The bouba/kiki effect is a non-arbitrary mapping between speech sounds and the visual shape of objects. It was first documented by Wolfgang Köhler in 1929 using nonsense words. The effect has been observed in American university students, Tamil speakers in India, young children, and infants, and has also been shown to occur with familiar names. It is absent in individuals who are congenitally blind. The effect was investigated using fMRI in 2018. The bouba/kiki effect is one form of sound symbolism.

Research

Discovery
This effect was first observed by Georgian psychologist Dimitri Uznadze in a 1924 paper. He conducted an experiment with 10 participants who were given a list with nonsense words, shown 6 drawings for 5 seconds each, then had to pick a name for the drawing from the list of given words. He describes the different "strategies" participants developed to match words to drawings and quotes their reasoning. He also describes situations where participants described very specific forms that they associated with a nonsense word, without reference to the shown drawings. He develops a theory of four factors that influence the way names for objects are decided.

In total there were 42 words. For one particular drawing, 45% picked the same word. For three others, the percentages were 40%. Uznadze points out that this is significantly more overlap than one could expect, given the high number of possible words. He speculates that there must therefore be certain regularities "which the human soul follows in the process of name-giving". 

German American psychologist Wolfgang Köhler referred to Uznadze's experiment in a 1929 book which showed 2 forms and asked readers which shape was called "takete" and which was called "maluma". Although not explicitly stated, Köhler implies that there is a strong preference to pair the jagged shape with "takete" and the rounded shape with "maluma".

Extension to other contexts
In 2001, V. S. Ramachandran and Edward Hubbard repeated Köhler's experiment using the words "kiki" and "bouba" and asked American college undergraduates and Tamil speakers in India, "Which of these shapes is bouba and which is kiki?" In both groups, 95% to 98% selected the curvy shape as "bouba" and the jagged one as "kiki", suggesting that the human brain somehow attaches abstract meanings to the shapes and sounds consistently.

Daphne Maurer and colleagues showed that even children as young as 2 years old may show this preference. More recent work by Ozge Ozturk and colleagues in 2013 showed that even 4-month-old infants have the same sound–shape mapping biases as adults and toddlers. Infants are able to differentiate between congruent trials (pairing an angular shape with "kiki" or a curvy shape with "bubu") and incongruent trials (pairing a curvy shape with "kiki" or an angular shape with "bubu"). Infants looked longer at incongruent pairings than at congruent pairings. Infants' mapping was based on the combination of consonants and vowels in the words, and neither consonants nor vowels alone sufficed for mapping. These results suggest that some sound–shape mappings precede language learning, and may in fact aid in language learning by establishing a basis for matching labels to referents and narrowing the hypothesis space for young infants. Adults in this study, like infants, used a combination of consonant and vowel information to match the labels they heard with the shapes they saw. However, this was not the only strategy that was available to them. Adults, unlike infants, were also able to use consonant information alone and vowel information alone to match the labels to the shapes, albeit less frequently than the consonant–vowel combination. When vowels and consonants were put in conflict, adults used consonants more often than vowels.

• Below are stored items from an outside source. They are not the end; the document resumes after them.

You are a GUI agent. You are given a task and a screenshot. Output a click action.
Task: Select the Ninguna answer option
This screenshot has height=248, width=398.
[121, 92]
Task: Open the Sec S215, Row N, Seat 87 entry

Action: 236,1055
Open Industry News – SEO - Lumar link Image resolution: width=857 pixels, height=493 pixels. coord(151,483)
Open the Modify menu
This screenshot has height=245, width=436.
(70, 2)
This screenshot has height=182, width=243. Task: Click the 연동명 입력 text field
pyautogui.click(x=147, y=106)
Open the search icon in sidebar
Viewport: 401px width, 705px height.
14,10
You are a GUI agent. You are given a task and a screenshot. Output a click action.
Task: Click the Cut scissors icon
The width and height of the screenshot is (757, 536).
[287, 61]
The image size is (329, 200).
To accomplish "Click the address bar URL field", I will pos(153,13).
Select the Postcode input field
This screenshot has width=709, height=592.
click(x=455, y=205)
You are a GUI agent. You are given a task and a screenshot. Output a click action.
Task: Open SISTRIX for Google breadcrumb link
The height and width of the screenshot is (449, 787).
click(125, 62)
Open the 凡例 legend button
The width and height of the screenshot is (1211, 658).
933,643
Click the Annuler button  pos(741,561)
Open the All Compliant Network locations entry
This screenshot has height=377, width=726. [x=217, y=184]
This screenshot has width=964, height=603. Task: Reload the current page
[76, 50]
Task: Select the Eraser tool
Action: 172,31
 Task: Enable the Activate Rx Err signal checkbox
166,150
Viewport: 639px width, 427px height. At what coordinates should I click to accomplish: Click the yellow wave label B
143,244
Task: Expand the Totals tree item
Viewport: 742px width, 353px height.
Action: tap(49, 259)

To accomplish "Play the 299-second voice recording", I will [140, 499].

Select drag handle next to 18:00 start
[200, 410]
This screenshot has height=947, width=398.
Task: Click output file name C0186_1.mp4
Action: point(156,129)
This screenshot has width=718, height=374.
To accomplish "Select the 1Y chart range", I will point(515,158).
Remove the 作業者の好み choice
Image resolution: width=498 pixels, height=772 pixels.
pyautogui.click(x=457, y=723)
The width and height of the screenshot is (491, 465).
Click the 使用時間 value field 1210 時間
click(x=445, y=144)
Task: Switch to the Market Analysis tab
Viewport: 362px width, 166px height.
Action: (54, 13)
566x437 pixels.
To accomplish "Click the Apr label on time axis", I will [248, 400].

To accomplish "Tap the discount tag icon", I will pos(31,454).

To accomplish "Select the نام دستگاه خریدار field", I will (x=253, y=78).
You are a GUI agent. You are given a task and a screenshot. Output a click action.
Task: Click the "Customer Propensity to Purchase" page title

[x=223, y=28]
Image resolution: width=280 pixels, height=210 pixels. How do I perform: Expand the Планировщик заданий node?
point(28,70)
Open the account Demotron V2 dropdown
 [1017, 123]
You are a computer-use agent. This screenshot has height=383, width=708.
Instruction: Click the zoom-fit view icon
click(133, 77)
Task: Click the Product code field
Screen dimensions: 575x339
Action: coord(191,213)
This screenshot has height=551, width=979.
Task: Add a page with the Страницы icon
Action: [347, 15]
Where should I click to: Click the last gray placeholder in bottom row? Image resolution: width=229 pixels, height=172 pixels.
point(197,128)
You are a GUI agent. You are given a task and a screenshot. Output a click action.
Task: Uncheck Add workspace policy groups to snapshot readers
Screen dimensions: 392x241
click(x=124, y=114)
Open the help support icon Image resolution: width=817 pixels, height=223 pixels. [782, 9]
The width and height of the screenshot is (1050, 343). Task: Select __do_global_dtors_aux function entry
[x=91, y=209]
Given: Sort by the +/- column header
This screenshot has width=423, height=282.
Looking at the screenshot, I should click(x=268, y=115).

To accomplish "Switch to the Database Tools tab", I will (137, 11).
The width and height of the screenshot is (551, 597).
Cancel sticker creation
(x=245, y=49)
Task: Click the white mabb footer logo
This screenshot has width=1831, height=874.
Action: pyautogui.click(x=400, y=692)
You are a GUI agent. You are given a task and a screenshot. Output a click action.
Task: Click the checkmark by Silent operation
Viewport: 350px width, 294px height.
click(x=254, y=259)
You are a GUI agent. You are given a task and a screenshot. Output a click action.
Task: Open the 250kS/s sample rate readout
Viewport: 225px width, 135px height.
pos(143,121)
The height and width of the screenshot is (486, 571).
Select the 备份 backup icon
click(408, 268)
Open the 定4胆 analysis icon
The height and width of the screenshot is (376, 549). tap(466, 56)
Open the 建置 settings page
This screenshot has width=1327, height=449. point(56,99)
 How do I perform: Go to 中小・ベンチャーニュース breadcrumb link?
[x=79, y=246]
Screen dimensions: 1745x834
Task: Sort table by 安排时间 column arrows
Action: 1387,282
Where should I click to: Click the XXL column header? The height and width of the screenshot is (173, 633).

The effect has also been shown to emerge in other contexts, such as when words are paired with evaluative meanings (with "bouba" words associated with positive concepts and "kiki" words associated with negative concepts) or when the words to be paired are existing first names, suggesting that some familiarity with the linguistic stimuli does not eliminate the effect. A study showed that individuals will pair names such as "Molly" with round silhouettes, and names such as "Kate" with sharp silhouettes. Moreover, individuals will associate different personality traits with either group of names (e.g., easygoingness with "round names"; determination with "sharp names"). This may hint at a role of abstract concepts in the effect.

Contexts where the effect is smaller or absent
Other research suggests that this effect does not occur in all communities, and it appears that the effect breaks if the sounds do not make licit words in the language. The bouba/kiki effect seems to be dependent on a long sensitive period, with high visual capacities in childhood being necessary for its typical development. In contrast to typically sighted individuals, congenitally blind individuals have been reported not to show a systematic bouba/kiki effect for touched shapes.

Neuroscience
In 2019, Nathan Peiffer-Smadja and Laurent Cohen published the first study using fMRI to explore the bouba/kiki effect. They found that prefrontal activation is stronger to mismatching (bouba with spiky shape) than to matching (bouba with round shape) stimuli. A subsequent study by Kelly McCormick and colleagues reported a similar pattern of greater activation for mismatched word-shape stimuli, but with most activity in parietal regions including the intraparietal sulcus and supramarginal gyrus, regions known to play a role in sensory association and perceptual-motor processing. Peiffer-Smadja and Cohen also found that sound-shape matching also influences activations in the auditory and visual cortices, suggesting an effect of matching at an early stage in sensory processing.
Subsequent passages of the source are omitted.